Sinar Agama Salam dan trimakaseh atas pertanyaannye:

1- Taqiah persatuan (bukan keamanan), tidak dibenarkan dalam Syi'ah, merujuk kepada fatwa Rahbar hf dan Imam Khumaini ra.

2- Kalau fatwa Imam Khumaini ra, seperti ini (Tahriiru al-Wasiilah):

مسألة : 18 كل ما مر من أنه يفسد الصوم ما عدا البقاء على الجنابة الذي مر التفصيل فيه إنما يفسده إذا وقع عن عمد لا بدونه ، كالنسيان أو عدم القصد فإنه لا يفسده بأقسامه ، كما أن العمد يفسده بأقسامه ، من غير فرق بين العالم بالحكم و الجاهل به مقصرا على الاقوى أو قاصرا على الاحوط ، و من العمد من أكل ناسيا فظن فساده فأفطرا عامدا ، و المقهور المسلوب عنه الاختيار الموجر فى حلقه لا يبطل صومه ، و المكره الذي يتناول بنفسه يبطله ، و لو اتقى من المخالفين فى أمر يرجع إلى فتواهم أو حكمهم فلا يفطره ، فلو ارتكب تقية ما لا يرى المخالف مفطرا صح صومه على الاقوى ، و كذا لو أفطر قبل ذهاب الحمرة ، بل و كذا لو أفطر يوم الشك تقية لحكم قضاتهم بحسب الموازين الشرعية التى عندهم لا يجب عليه القضاء مع بقاء الشك على الاقوى ، نعم لو علم بأن حكمهم بالعيد مخالف للواقع يجب عليه الافطار تقية و عليه القضاء على الاحوط .

Masalah 18:
Apa-apapun yang telah dikatakan membatalkan puasa, selain dari pada berketetapan dalam keadaan junub sebagaimana sudah dijelaskan sebelumnya, adalah membatalkan puasa kalau dilakukan dengan sengaja, dan tidak membatalkan kalau tidak dengan sengaja, seperti lupa atau tidak memaksudkan dimana hal seperti ini tidak membatalkannya (puasa) dengan segala bagian-bagiannya (bagian-bagian ketidaksengajaan). Sebagaimana dengan "sengaja" dengan segala bagian-bagiannya membatalkan puasa. (Semua hukum itu) Tanpa beda antara orang yang tahu dan yang tidak tahu kalau muqashshir (tidak mencari tahu) secara aqwaa/lebih-kuat (salah satu bentuk fatwa yang wajib dilakukan para penaqlid) dan bahkan kalaupun bukan muqashshir secara hati-hati (ahwath, saya memahaminya ahwatdh wujubi, SA).
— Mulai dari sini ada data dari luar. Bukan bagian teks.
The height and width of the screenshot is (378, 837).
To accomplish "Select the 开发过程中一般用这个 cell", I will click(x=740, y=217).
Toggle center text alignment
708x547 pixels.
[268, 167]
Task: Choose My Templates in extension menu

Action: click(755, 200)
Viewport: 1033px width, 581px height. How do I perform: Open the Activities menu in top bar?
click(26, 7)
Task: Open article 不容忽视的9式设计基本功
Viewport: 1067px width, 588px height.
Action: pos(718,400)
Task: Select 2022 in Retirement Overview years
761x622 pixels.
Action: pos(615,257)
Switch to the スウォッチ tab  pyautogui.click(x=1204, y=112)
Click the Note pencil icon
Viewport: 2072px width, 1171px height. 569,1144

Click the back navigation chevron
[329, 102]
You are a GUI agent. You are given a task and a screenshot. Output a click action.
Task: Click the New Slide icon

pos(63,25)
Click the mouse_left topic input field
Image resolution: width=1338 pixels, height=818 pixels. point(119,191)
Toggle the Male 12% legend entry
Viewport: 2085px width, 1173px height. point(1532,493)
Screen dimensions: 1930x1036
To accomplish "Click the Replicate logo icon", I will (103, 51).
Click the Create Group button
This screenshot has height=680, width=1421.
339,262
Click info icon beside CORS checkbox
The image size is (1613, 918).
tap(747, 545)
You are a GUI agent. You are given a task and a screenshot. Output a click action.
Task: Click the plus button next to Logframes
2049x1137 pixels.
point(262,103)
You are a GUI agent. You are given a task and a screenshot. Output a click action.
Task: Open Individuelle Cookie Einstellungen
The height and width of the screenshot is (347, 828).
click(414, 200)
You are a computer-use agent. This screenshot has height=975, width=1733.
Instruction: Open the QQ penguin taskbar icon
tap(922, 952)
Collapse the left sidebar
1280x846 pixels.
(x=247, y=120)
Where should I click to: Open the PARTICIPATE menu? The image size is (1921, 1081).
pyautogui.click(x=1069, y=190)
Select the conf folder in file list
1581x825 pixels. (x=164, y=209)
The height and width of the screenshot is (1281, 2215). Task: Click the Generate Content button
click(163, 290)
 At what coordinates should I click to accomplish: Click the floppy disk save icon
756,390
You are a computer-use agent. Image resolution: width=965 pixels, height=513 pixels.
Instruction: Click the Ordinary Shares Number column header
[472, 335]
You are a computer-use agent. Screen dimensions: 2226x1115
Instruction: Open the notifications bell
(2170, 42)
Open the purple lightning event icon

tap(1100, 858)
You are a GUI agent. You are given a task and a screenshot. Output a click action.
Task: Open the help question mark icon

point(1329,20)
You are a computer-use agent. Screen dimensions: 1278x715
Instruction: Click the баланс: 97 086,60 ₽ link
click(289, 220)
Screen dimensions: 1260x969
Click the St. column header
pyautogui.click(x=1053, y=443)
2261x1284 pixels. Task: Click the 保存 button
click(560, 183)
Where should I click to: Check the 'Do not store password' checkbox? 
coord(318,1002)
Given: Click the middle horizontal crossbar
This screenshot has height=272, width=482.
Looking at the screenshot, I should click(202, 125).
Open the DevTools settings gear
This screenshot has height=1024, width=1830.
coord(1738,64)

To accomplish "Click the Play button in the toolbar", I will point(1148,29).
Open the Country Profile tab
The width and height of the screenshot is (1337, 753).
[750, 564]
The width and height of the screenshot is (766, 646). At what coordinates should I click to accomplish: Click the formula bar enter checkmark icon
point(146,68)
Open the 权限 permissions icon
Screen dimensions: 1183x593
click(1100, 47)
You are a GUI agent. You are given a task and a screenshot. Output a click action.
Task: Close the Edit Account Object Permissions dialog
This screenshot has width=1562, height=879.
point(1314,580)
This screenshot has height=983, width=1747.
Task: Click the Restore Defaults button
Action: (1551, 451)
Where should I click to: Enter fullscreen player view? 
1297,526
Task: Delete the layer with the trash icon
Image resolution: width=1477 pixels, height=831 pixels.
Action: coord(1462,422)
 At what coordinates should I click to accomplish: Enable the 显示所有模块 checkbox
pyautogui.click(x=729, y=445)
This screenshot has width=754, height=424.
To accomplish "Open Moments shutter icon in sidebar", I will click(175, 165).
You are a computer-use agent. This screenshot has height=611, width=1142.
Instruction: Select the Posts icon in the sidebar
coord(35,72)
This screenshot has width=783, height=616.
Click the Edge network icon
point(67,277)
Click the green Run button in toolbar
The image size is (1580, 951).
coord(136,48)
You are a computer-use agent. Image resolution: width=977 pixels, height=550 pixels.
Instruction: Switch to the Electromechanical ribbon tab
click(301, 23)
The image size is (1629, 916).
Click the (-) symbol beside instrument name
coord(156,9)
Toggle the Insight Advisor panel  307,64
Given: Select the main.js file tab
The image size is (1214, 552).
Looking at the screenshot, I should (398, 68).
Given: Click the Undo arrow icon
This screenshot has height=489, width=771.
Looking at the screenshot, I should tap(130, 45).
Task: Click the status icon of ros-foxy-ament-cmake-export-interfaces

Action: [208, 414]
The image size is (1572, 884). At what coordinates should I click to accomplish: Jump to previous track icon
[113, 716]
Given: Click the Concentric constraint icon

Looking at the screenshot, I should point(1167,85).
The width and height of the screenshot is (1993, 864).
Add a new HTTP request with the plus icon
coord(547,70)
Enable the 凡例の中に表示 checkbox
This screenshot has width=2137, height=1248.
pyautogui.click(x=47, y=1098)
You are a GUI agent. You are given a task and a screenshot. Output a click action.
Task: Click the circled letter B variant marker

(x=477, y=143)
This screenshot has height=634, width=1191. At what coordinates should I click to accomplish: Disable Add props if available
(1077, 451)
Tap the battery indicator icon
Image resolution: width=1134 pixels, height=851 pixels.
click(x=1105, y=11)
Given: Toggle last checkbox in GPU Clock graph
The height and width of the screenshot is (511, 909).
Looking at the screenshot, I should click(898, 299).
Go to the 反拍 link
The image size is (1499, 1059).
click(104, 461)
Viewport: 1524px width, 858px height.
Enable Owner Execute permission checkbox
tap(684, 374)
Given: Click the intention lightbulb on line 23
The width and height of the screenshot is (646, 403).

Dan termasuk sengaja manakala ada orang makan (baca: melakukan apa saja yang membatalkan puasa) tanpa sengaja lalu mengira bahwa puasanya telah menjadi batal lalu makan (makan ke dua ini adalah sengaja).

Dan orang yang dipaksa hingga tidak bisa bergerak dan berbuat apa-apa (seperti orang yang dipegangi atau diikat, lalu mulutnya dibuka paksa lalu dimasukkan air atau makanan ke mulutnya atau dalam keadaan seperti itu kepalanya ditenggelamkan ke dalam air atau dibuat kepada suatu hal yang membatalkan puasa, SA) hingga dimasukkan ke dalam tenggorokannya, maka hal ini tidak membatalkan puasa.

Sedangkan orang yang dipaksa (tapi masih bisa bergerak) yang melakukan sendiri apa-apa yang membatalkan, maka puasanya menjadi batal.

Kalau taqiah dari selain Syi'ah dalam suatu perkara yang kembali kepada fatwa mereka maka tidak membatalkan puasanya. Karena itu kalau disebabkan taqiah melakukan sesuatu (yang membatalkan puasa di Syi'ah) yang tidak membatalkan puasa pada mereka (selain Syi'ah), maka puasanya tetap sah secara aqwaa (lebih kuat, ini sudah fatwa, SA). Begitu pula kalau berbuka sebelum hilangnya mega merah. Dan bahkan begitu pula kalau berbuka di hari syak/ragu secara taqiah atas hukum yang dikeluarkan oleh hakim/penguasa mereka sesuai dengan dasar-dasar hukum syari'at yang ada pada mereka, maka tidak wajib mengqadhaa' puasanya asal tetap dalam keadaan syak/ragu, secara aqwaa. Akan tetapi kalau diyakini bahwa keputusan hukum mereka terhadap ied/lebaran tidak sesuai dengan kenyataan, dia wajib membatalkan puasanya karena taqiah, akan tetapi kelak mesti mengqadhaa'nya, secara ahwath (yang saya pahami, ahwath wujubi, SA)."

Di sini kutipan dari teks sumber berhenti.